[Provided data]
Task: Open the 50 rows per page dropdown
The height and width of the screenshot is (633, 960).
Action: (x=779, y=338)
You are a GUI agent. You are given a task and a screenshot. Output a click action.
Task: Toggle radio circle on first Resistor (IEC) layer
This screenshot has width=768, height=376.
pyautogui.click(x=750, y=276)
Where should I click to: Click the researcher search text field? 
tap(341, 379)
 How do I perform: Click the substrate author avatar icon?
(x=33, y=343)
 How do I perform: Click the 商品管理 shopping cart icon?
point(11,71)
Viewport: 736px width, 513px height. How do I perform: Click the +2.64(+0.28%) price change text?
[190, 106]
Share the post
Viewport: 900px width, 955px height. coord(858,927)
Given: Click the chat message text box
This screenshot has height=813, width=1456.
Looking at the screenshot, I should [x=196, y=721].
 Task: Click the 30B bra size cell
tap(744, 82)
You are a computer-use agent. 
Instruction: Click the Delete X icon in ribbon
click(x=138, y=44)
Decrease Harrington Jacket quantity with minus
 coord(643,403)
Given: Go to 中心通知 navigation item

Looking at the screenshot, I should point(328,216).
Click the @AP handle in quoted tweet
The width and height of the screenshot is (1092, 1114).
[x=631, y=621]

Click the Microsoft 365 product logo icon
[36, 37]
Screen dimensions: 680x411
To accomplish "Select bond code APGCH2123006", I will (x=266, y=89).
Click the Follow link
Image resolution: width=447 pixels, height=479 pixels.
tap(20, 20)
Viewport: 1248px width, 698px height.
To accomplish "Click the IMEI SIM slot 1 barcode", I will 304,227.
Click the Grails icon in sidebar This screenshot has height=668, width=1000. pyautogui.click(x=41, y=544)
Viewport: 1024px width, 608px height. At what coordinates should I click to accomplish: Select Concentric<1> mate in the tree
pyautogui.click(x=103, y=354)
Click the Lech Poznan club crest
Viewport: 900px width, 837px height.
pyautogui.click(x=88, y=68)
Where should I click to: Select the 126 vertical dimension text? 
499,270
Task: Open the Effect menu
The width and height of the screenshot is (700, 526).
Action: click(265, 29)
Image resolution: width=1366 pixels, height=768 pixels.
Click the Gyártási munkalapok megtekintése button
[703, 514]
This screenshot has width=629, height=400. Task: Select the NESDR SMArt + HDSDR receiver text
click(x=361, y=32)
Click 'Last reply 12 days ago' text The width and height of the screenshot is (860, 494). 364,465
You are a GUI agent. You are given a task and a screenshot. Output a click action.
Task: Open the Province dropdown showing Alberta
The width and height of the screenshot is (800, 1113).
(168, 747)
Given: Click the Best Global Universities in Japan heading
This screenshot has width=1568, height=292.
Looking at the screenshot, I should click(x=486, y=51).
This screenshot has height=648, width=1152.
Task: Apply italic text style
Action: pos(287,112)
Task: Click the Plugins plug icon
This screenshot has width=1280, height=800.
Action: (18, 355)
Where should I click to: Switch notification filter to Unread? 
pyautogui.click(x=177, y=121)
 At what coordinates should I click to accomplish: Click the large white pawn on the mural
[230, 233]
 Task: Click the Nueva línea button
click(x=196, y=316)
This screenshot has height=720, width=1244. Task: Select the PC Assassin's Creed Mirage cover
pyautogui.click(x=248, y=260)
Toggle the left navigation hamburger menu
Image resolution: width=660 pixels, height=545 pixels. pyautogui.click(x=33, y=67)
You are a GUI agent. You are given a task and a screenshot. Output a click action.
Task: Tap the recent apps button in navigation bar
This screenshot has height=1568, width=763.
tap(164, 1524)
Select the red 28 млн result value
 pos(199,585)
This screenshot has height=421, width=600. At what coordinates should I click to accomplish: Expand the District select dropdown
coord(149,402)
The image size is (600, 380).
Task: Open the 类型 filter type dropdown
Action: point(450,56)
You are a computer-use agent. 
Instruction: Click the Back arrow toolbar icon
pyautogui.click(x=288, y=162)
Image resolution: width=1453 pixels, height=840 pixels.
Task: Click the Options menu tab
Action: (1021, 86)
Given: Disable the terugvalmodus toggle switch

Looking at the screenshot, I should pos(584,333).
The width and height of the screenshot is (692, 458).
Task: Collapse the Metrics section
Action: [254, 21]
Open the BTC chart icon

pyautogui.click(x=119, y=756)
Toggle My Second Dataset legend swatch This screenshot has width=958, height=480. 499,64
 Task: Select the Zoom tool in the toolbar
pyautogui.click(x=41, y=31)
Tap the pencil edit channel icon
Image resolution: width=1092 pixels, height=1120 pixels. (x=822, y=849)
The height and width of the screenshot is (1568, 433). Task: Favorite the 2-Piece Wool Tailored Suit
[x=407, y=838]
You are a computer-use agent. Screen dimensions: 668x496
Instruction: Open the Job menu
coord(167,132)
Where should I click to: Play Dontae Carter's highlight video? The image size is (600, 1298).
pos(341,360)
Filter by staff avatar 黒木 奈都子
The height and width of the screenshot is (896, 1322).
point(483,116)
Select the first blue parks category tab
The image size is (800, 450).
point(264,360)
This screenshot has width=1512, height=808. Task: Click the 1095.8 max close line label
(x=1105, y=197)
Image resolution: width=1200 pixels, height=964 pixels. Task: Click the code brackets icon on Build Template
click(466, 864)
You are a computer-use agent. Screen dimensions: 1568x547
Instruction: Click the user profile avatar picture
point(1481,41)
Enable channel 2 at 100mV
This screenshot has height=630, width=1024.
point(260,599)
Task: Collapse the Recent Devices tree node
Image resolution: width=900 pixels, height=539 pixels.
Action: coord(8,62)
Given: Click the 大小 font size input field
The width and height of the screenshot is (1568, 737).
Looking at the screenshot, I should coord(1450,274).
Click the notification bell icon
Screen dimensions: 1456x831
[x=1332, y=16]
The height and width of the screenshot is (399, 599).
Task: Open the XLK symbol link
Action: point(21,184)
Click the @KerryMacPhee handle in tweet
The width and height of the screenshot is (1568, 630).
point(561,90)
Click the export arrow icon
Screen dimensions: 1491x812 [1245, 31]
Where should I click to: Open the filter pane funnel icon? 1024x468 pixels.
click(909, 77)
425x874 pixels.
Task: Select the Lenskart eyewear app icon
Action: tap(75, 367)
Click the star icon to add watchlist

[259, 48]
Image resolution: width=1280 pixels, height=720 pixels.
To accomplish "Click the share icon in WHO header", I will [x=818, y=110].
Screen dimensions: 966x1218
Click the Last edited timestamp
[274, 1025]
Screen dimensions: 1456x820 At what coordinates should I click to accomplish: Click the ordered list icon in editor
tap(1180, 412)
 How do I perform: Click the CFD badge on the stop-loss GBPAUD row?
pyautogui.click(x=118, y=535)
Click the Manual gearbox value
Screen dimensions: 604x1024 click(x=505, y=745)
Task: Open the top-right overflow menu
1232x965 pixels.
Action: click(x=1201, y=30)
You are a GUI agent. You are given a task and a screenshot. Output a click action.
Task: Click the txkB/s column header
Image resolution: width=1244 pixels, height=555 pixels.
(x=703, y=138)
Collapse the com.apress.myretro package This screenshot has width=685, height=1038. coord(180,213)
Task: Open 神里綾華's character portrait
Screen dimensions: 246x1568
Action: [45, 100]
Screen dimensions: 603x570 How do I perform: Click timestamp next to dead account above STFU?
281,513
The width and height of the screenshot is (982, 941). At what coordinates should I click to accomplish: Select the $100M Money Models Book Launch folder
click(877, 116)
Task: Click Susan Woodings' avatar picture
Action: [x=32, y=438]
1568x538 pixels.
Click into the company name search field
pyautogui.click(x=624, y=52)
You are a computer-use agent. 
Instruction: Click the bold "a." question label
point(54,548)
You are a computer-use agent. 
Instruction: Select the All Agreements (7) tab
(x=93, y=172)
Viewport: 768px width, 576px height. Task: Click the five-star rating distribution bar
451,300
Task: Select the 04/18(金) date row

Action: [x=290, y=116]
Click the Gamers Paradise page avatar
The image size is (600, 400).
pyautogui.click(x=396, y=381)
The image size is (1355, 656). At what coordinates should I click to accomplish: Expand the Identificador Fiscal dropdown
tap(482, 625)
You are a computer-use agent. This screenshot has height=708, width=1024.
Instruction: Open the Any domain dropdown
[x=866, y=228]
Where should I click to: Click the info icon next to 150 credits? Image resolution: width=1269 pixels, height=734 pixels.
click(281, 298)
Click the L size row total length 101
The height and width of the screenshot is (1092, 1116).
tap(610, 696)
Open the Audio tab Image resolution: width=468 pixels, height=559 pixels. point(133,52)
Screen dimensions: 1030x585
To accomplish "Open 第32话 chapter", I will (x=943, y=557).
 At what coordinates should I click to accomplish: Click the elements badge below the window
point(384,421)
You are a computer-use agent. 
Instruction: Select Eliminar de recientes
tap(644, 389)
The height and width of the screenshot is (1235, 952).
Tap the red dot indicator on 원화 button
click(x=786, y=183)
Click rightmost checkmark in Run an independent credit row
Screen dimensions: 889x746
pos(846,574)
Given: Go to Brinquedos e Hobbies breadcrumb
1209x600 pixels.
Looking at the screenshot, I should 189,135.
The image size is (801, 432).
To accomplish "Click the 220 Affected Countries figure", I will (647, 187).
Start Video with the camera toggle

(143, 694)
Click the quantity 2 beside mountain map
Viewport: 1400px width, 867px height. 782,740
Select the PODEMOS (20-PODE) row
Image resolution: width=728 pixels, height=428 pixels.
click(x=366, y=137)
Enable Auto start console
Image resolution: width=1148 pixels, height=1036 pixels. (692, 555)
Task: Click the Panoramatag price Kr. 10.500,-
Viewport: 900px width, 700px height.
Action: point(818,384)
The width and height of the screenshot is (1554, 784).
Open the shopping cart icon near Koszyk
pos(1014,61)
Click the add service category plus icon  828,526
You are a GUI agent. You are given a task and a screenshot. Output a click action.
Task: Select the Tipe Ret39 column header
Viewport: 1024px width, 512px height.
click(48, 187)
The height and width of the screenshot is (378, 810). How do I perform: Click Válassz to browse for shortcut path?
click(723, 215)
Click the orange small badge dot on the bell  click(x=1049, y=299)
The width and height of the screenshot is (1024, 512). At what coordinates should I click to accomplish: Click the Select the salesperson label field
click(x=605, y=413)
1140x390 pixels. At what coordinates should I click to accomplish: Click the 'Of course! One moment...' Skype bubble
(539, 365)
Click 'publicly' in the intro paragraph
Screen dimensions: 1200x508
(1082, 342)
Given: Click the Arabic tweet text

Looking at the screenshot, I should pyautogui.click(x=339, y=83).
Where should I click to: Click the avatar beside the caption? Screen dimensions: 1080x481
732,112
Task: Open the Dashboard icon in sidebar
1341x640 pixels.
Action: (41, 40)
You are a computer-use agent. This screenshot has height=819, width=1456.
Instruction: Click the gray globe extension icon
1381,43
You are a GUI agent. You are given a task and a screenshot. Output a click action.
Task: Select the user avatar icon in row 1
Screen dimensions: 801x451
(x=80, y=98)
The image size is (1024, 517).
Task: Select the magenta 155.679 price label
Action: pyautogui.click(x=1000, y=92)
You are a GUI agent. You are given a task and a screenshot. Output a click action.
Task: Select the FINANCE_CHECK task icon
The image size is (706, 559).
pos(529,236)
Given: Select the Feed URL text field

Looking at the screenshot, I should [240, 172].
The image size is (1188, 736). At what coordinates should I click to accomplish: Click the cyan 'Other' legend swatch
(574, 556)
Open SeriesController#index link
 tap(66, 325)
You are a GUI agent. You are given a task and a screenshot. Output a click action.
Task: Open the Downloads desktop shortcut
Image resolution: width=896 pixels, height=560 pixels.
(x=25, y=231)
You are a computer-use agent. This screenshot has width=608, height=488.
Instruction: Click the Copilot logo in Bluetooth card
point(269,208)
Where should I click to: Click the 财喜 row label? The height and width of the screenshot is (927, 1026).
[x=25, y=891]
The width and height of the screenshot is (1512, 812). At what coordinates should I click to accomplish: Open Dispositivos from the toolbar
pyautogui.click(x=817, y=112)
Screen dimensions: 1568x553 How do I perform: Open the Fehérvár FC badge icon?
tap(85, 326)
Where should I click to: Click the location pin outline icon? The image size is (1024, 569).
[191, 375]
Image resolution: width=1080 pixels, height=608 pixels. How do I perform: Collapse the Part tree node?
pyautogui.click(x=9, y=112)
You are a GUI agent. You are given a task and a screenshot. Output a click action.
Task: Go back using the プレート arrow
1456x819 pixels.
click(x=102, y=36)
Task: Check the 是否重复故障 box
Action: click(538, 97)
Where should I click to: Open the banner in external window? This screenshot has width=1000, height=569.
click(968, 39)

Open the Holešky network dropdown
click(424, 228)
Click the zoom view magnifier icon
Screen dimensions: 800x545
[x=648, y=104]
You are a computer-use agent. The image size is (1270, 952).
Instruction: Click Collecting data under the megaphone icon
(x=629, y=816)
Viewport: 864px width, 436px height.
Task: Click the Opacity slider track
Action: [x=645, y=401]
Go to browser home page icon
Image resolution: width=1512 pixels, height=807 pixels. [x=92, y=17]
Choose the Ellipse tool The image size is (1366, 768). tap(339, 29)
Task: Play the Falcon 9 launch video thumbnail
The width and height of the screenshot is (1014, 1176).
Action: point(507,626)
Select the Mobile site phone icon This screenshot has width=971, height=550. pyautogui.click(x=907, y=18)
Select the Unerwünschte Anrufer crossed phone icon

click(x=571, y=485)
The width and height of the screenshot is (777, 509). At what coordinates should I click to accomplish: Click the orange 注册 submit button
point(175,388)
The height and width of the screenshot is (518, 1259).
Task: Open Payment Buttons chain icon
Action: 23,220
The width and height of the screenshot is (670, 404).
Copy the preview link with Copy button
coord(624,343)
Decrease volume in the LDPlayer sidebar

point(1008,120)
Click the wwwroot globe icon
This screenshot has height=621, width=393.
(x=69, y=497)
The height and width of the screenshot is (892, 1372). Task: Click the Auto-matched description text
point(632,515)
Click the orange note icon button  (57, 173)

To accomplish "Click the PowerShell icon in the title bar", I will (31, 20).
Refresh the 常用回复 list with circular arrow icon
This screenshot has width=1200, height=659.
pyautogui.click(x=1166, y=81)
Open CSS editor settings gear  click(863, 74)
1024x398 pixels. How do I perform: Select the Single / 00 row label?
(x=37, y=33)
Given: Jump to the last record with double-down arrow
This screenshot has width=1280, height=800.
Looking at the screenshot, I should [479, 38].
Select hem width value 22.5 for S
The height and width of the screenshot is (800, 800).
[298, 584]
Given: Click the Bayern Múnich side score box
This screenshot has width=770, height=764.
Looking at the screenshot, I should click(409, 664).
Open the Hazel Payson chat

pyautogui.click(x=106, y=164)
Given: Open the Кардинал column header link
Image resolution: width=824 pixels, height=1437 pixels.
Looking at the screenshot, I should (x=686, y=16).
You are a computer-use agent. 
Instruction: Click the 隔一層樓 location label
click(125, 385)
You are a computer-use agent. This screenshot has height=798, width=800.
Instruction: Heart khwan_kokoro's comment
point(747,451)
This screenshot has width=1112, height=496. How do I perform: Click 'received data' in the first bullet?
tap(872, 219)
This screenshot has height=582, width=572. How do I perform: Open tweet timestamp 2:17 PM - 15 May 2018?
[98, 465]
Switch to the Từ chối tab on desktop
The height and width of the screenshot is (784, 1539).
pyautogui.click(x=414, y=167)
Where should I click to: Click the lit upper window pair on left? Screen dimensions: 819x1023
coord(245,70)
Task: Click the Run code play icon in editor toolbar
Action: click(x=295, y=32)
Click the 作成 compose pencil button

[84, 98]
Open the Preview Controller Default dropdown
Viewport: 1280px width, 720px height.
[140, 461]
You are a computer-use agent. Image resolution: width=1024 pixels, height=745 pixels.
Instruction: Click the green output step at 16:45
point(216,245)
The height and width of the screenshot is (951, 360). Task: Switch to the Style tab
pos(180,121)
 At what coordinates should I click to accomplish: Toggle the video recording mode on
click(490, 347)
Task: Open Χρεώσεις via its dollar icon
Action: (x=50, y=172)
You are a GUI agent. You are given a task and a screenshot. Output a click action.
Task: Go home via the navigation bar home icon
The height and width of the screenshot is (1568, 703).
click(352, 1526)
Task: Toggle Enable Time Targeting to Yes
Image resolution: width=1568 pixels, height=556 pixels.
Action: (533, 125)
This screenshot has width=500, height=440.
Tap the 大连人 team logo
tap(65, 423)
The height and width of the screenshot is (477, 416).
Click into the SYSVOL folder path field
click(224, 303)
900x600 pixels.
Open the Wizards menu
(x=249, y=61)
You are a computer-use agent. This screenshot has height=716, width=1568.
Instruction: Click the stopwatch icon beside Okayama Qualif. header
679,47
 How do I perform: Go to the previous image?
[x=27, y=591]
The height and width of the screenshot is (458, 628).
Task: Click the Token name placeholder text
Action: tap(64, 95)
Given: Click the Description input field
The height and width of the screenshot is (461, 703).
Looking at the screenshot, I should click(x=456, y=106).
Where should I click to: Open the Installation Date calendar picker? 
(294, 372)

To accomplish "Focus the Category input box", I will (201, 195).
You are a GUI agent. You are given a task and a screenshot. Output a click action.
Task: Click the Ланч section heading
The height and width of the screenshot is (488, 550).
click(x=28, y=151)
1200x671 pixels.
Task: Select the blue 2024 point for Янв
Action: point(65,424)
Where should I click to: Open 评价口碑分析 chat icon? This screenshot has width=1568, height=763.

[Task to complete] Each line of the listing above that includes the word "heading" should be copied.

[Problem solution]
Given: Click the Best Global Universities in Japan heading
Task: Click the Ланч section heading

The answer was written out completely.